Let $H$ be a characteristic subgroup of $G$. Then, $H$ is normal in $G$.

## Definitions used

### Characteristic subgroup

Further information: Characteristic subgroup

The definitions we use here are as follows:

• Hands-on definition: A subgroup $H$ of a group $G$ is termed a characteristic subgroup, if for any automorphism $\sigma$ of $G$, we have $\sigma(H) = H$.
• Definition using function restriction expression: We can write characteristicity as the invariance property with respect to automorphisms:

Characteristic = Automorphism $\to$ Function

This is interpreted as: any automorphism from the whole group to itself, restricts to a function from the subgroup to itself. In other words, the subgroup is invariant under automorphisms.

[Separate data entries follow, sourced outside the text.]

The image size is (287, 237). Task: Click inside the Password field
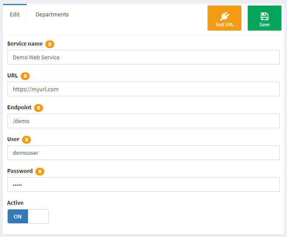pyautogui.click(x=144, y=185)

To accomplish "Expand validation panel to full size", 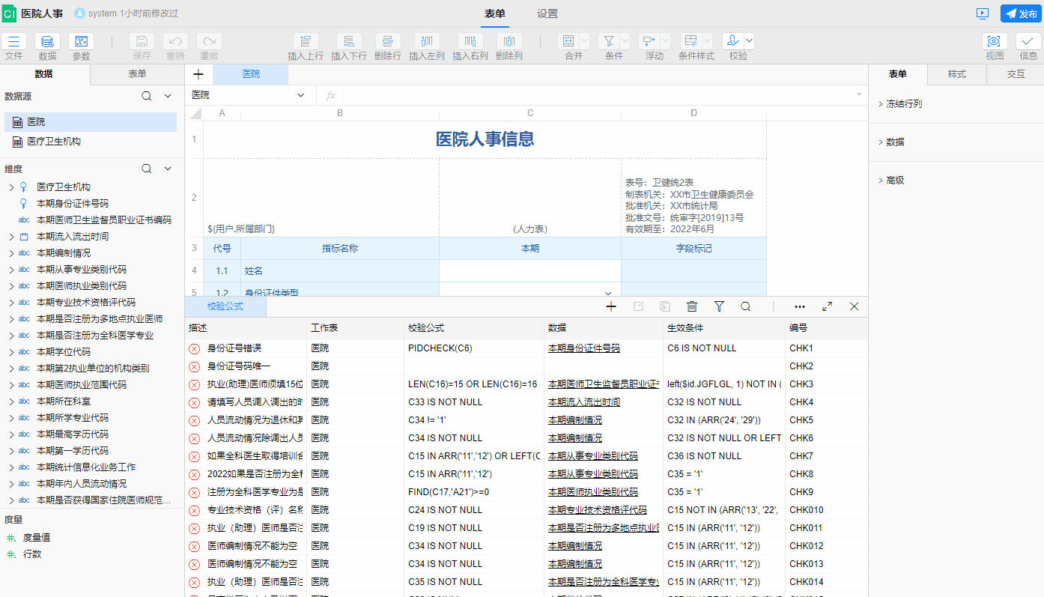I will click(x=827, y=306).
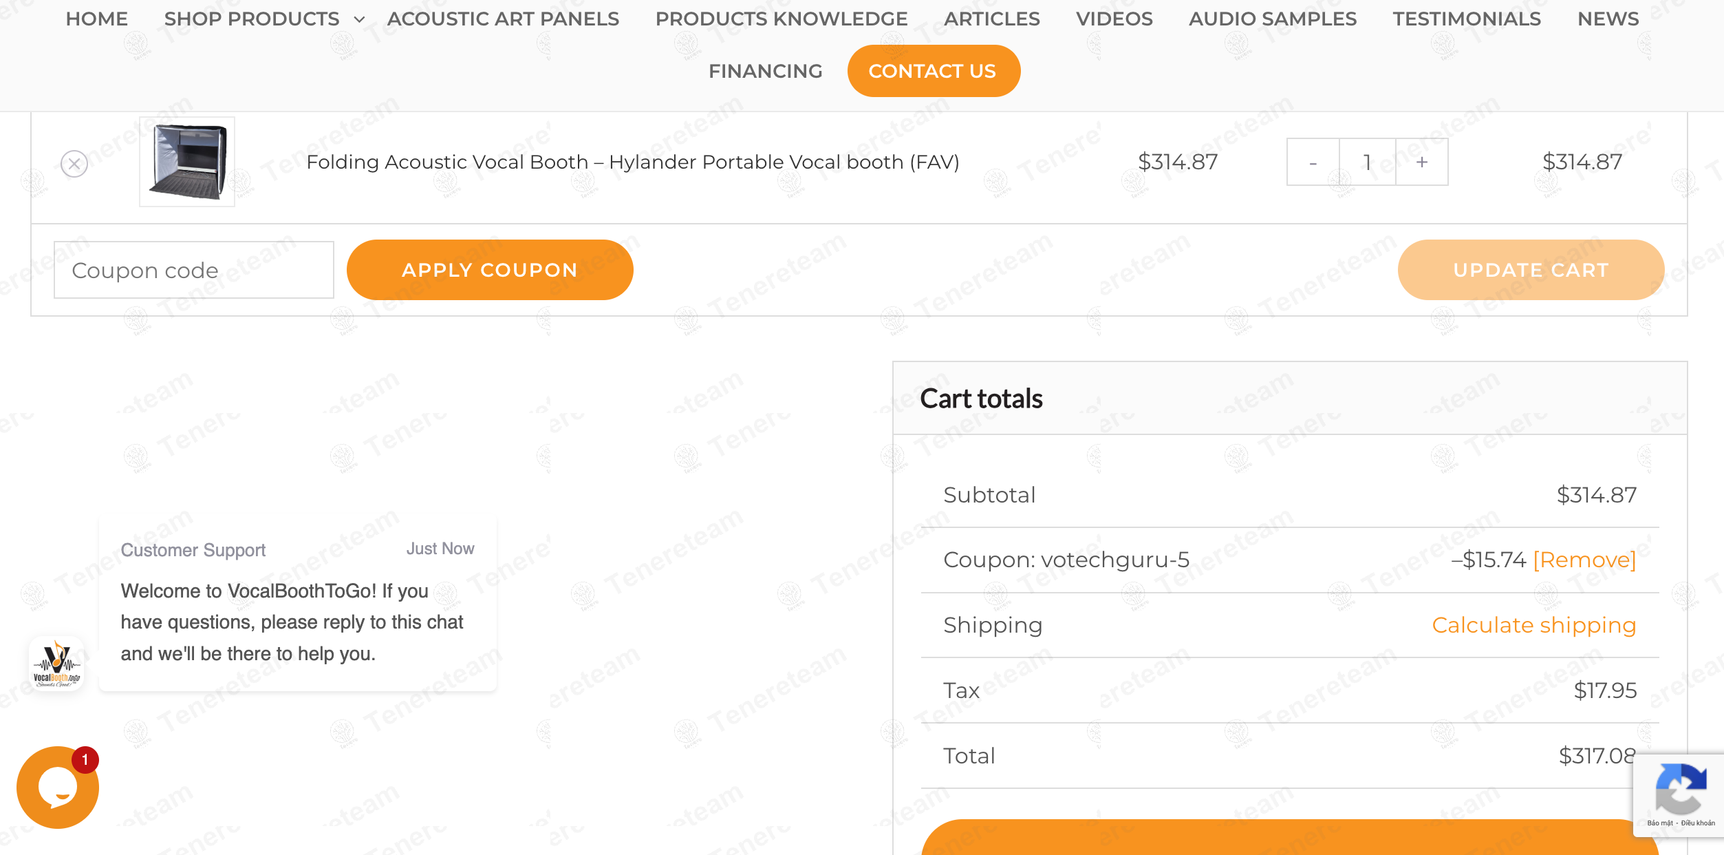1724x855 pixels.
Task: Open the orange chat bubble widget
Action: point(58,788)
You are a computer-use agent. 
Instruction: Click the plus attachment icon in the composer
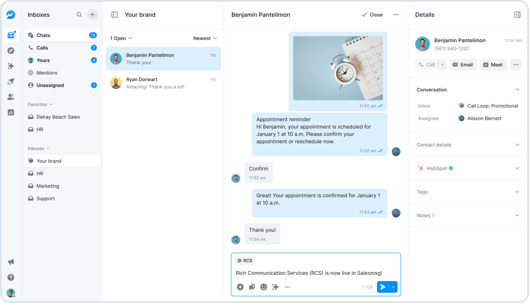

Automorphic subgroups $\implies$ Equal

In other words, any subgroup obtained by taking the image of this subgroup under an automorphism of the whole group, must be equal to it.

• Definition in terms of equivalence classes of elements: A subgroup is characteristic if and only if it is the union of equivalence classes of elements under the action of the automorphism group.

### Normal subgroup

Further information: Normal subgroup

The definitions we use here are as follows:

• Hands-on definition: A subgroup $H$ of a group $G$ is termed normal, if for any $g \in G$, the inner automorphism $c_g$ defined by conjugation by $g$, namely the map $x \mapsto gxg^{-1}$, gives an isomorphism on $H$. In other words, for any $g \in G$:

$c_g(H) = H$

or more explicitly:

$gHg^{-1} = H$

Implicit in this definition is the fact that $c_g$ is an automorphism. Further information: Group acts as automorphisms by conjugation

Normal = Inner automorphism $\to$ Function

In other words, any inner automorphism on the whole group restricts to a function from the subgroup to itself.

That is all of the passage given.